A onetime teacher of literature at MIT, Gurney also enjoyed sending up the jargon and dogma of academia. He was already shooting arrows in that direction with “The Love Course,” in which a team of professors — Burgess (Marek) and Carroway (Aidem) — have turned their shared seminar on great romantic literature (from Plato to D.H. Lawrence) into a platonic but passionate love affair.

The jokey central conceit is stretched too thin, but it allows Aidem to have an infectiously fine time as an arch self-dramatizer. And Marek finds in the beleaguered, married Burgess hints of the more fully drawn, dissatisfied Gurney protagonists to come.

That would include Nelson of “Final Follies,” who is ready to abandon the comfortable but fading world he has inherited. His grandfather (Greg Mullavey) and brother (Mark Junek) show up as generational exhibits of dinosaurs marking out their last days on earth.
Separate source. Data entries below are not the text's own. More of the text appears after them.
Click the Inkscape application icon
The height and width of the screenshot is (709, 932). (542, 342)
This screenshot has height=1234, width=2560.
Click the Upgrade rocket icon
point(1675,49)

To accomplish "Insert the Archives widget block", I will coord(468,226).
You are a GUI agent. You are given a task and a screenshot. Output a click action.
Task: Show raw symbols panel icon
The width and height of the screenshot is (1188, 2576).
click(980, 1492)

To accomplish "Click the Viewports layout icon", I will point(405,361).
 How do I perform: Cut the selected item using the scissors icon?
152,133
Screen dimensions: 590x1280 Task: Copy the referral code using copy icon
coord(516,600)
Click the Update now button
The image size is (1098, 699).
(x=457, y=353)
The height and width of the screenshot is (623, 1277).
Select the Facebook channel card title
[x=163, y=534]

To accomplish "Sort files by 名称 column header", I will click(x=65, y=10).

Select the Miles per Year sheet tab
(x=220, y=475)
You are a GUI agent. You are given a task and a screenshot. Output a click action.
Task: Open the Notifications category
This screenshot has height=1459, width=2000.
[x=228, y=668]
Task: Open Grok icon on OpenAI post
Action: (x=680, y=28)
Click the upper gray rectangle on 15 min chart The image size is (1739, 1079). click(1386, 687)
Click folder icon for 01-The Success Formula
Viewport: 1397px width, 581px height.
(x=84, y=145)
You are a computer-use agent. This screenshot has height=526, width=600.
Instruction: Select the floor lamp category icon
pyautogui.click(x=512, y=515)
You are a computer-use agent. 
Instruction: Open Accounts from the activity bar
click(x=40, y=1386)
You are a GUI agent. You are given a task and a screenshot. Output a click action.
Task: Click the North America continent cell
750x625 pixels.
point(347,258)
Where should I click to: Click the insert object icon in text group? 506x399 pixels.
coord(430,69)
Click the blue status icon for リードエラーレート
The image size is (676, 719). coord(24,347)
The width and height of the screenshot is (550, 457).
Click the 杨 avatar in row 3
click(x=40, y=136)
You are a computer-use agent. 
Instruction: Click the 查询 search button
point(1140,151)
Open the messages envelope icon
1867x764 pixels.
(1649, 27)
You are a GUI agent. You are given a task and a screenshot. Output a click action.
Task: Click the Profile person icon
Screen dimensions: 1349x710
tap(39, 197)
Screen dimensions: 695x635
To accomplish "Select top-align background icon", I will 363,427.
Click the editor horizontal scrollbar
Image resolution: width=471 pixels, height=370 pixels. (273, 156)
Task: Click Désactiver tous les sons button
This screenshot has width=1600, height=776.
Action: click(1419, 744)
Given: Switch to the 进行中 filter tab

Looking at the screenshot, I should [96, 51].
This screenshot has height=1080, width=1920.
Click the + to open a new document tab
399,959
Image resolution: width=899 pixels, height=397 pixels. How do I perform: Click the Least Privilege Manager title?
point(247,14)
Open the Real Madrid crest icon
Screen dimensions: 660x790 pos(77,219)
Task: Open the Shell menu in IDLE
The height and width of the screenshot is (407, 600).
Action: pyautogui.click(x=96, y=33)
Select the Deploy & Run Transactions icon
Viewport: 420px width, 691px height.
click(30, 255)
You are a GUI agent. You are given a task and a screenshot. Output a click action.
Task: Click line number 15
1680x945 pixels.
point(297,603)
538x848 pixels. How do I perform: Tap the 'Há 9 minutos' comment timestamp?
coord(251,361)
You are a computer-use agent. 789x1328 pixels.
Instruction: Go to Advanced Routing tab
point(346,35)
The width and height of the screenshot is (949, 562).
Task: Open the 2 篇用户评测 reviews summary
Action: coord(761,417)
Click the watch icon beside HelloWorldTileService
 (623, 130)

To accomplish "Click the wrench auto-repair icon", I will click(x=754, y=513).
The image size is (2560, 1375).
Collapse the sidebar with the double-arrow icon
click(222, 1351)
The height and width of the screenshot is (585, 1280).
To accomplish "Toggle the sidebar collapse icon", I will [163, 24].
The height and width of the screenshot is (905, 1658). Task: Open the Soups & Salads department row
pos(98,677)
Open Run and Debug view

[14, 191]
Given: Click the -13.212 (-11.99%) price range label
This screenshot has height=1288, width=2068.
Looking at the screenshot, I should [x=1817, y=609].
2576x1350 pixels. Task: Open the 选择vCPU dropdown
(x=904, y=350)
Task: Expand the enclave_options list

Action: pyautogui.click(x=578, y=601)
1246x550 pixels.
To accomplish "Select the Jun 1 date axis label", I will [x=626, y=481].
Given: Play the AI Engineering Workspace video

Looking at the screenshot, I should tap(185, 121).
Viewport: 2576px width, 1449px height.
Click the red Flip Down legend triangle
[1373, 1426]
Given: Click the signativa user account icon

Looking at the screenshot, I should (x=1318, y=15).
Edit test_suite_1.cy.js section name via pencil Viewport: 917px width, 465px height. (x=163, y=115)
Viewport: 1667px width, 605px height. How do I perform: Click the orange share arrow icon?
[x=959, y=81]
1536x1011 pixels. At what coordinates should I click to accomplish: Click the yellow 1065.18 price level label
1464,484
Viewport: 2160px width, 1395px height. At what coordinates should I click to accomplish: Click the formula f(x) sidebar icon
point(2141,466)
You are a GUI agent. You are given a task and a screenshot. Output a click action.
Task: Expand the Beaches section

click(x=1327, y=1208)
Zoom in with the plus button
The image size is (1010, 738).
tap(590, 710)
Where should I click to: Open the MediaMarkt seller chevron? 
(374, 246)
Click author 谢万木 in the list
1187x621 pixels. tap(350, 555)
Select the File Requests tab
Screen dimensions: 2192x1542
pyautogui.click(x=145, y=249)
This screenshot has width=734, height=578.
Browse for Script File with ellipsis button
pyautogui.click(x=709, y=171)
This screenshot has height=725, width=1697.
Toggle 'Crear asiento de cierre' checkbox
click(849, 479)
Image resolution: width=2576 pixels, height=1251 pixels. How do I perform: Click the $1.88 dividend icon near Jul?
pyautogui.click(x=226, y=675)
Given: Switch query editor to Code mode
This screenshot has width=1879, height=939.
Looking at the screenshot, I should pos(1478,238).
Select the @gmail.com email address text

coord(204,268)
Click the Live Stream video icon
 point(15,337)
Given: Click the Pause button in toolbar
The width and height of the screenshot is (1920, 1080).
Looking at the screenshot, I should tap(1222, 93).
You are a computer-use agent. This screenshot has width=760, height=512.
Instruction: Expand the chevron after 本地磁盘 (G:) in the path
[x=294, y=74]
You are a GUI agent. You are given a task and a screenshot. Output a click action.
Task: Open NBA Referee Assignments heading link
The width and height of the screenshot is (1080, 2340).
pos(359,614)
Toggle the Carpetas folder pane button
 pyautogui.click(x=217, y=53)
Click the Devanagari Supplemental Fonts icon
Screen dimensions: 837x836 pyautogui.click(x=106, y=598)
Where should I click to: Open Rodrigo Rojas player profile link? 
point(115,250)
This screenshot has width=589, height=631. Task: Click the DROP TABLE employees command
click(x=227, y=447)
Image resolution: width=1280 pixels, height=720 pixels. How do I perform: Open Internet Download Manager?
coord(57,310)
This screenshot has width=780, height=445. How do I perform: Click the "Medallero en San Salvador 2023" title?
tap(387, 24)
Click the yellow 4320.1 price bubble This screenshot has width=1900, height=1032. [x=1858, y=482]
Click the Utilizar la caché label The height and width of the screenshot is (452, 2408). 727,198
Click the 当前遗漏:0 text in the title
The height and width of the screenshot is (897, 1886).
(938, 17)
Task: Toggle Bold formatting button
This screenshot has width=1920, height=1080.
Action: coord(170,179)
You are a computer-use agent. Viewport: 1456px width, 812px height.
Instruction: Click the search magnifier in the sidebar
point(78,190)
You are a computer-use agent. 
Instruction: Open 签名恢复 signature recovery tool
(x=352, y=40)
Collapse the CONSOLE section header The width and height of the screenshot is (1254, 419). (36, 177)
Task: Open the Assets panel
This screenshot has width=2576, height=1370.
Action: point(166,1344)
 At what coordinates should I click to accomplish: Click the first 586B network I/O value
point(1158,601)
But it’s only Nelson, played by Hanlon with an easy smile and a sheepish air of entitlement, who fully realizes that his kind is now history. All he wants is to sail away toward parts unknown — preferably in a “sleek star-class yawl,” mind you.

Thus does Gurney, exercising the divine omnipotence of playwrights, generously present the last of his muddled men of privilege, resigned to his extinction and poised on the edge of the eternity of the open sea.

Production Notes:

“Final Follies”

Through Oct. 21 at Cherry Lane Theater, Manhattan; 866-811-4111, primarystages.org. Running time: 2 hours, 10 minutes.

By A.R. Gurney; directed by David Saint; sets by James Youmans; costumes by David Murin; lighting by Cory Pattak; sound by Scott Killian; wigs and hair by J. Jared Janas; production stage manager, Pamela Singer; Production manager, Will Duty; associate artistic director, Erin Daley; general manager, Dean A. Carpenter. Presented by Primary Stages Andrew Leynse, artistic director, Shane D. Hudson, executive director, Casey Childs, founder.

Cast: Betsy Aidem, Colin Hanlon, Mark Junek, Piter Marek, Greg Mullavey, Rachel Nicks and Deborah Rush.